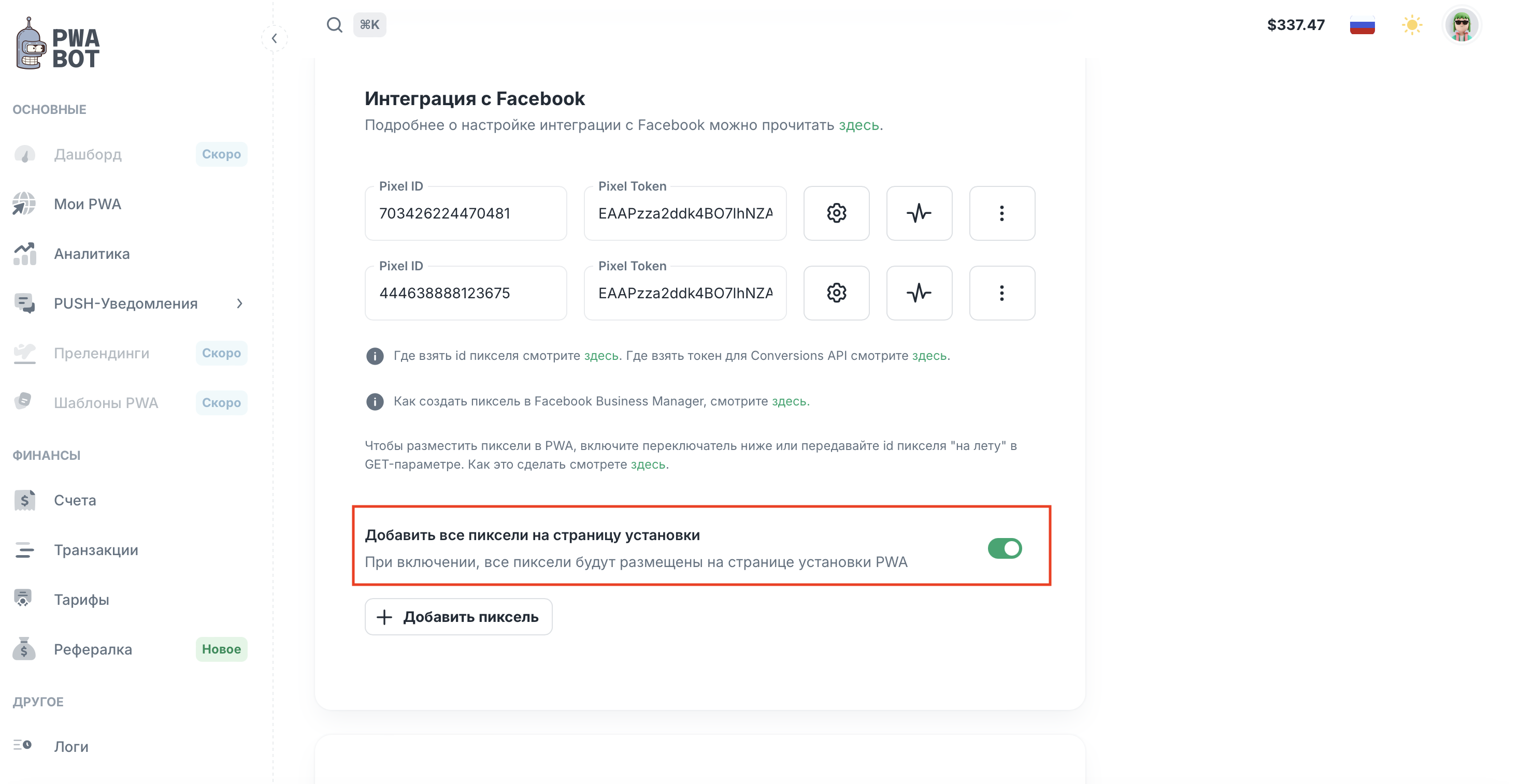The width and height of the screenshot is (1519, 784).
Task: Click second Pixel Token input field
Action: [684, 293]
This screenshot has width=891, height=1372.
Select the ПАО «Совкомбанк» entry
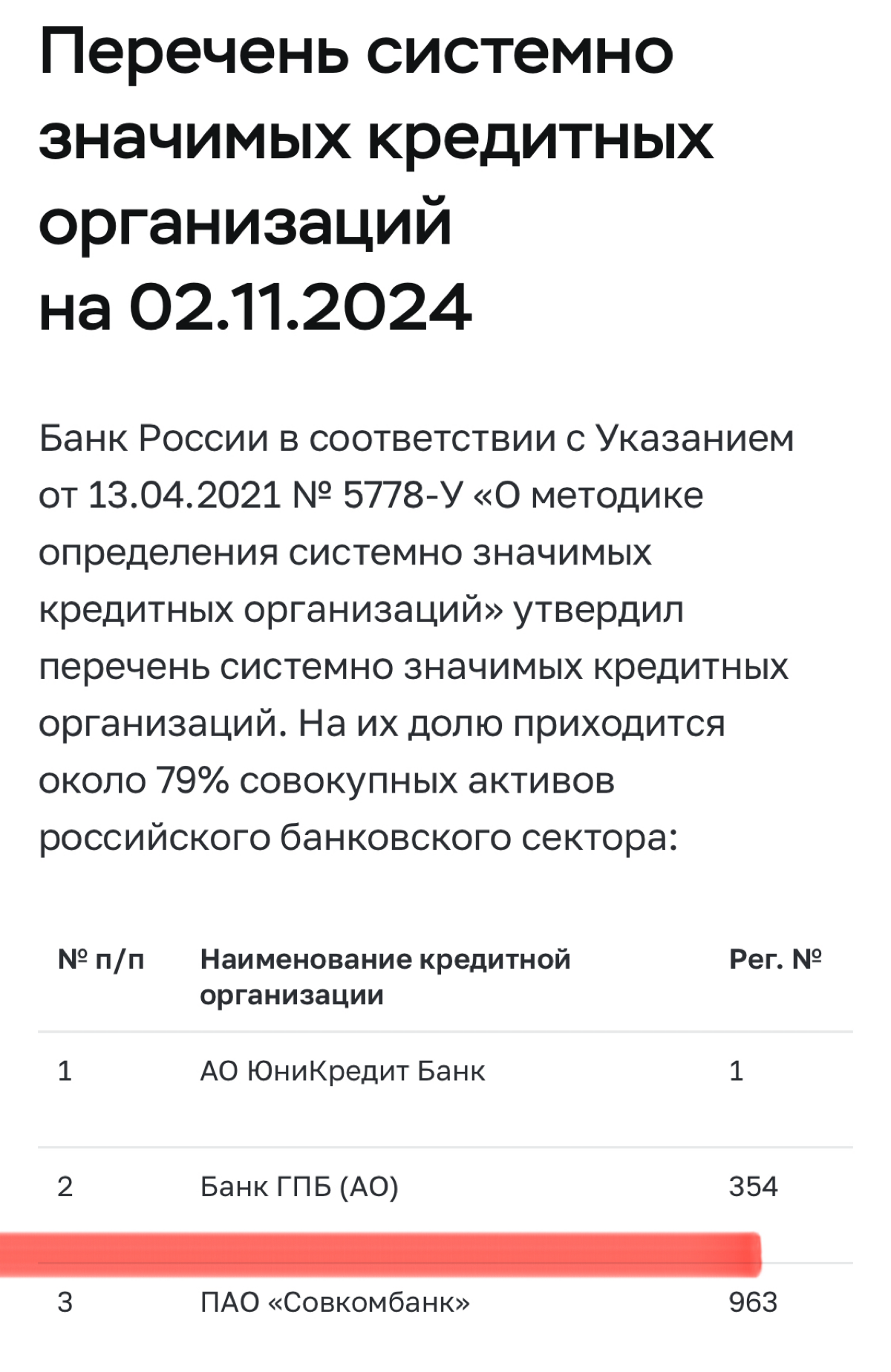coord(335,1302)
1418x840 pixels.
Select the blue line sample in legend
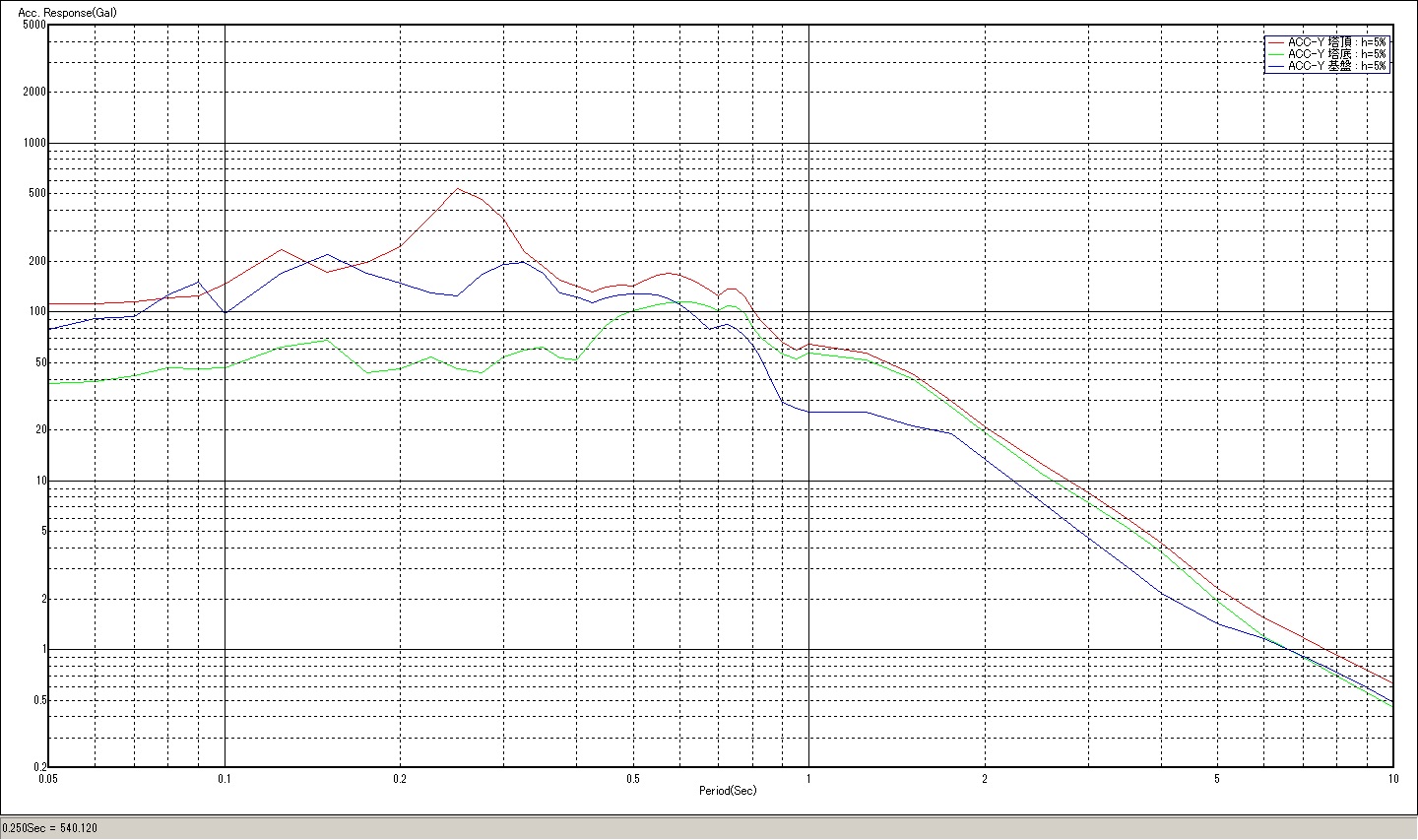click(x=1276, y=66)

-- Exercise --
Please reproduce verbatim the lines from the line with "1418x840 pixels." through the final line of the listing, inclusive of both ends. Omit all pictures.

-- Result for this exercise --
1418x840 pixels.
Select the blue line sample in legend
click(x=1276, y=66)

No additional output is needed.